Treme is a different kind of television series.  Writers of all kinds who have seen it generally come away with a strong appreciation for the show.  The reason for this can be summed up as follows:  it’s not about characters going from one premise to an ultimate truth.  It’s about characters existing in their world, after it’s been flipped upside down.  It’s about the human condition, almost exclusively.

The show takes place in New Orleans, in the wake of Hurricane Katrina.  It follows over a dozen characters who come from varying walks of life, and represent different parts of the cultural backbone of New Orleans; music, cuisine, venues, and dance.  From traditional jazz musicians, to New Orleans Indians, to gourmet chefs, and everyone in between, the focus is on the people from the large art scene in New Orleans, as they rebuild their lives in a city set for major changes that ultimately interrupt their usual routines.

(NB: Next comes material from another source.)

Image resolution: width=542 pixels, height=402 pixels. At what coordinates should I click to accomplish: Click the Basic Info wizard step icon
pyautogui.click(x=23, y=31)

In a typical series, one would expect to see growing animosity between the protagonists and antagonists.  One would expect to find a clear bad guy, and a clear good guy.

But what this series showed was that in real life, we have profound effects on one another, without being an antagonist at all.  It should be noted that Simon did go out of his way to make banks, real estate investors, and law enforcement appear as incapable saboteurs, who’s only existence is designed to ruin the world.  Removing this portion from the show, and we would have witnessed the purest form of real-life story ever told in any medium.

With that said, the characters go through challenges, as could be expected.  They all have arcs in fact.  But, whereas most shows would have a grand ending for the varying characters, Treme leaves the characters more or less where they were before, perhaps with more refined direction, some even with what would be considered large life changes, but all in all, they are not “forever changed” as is common practice in works of fiction.  This is where Simon’s version of storytelling really went for something bold.  Taking art and placing it ever so close to life, and then making us watch those lives unfold.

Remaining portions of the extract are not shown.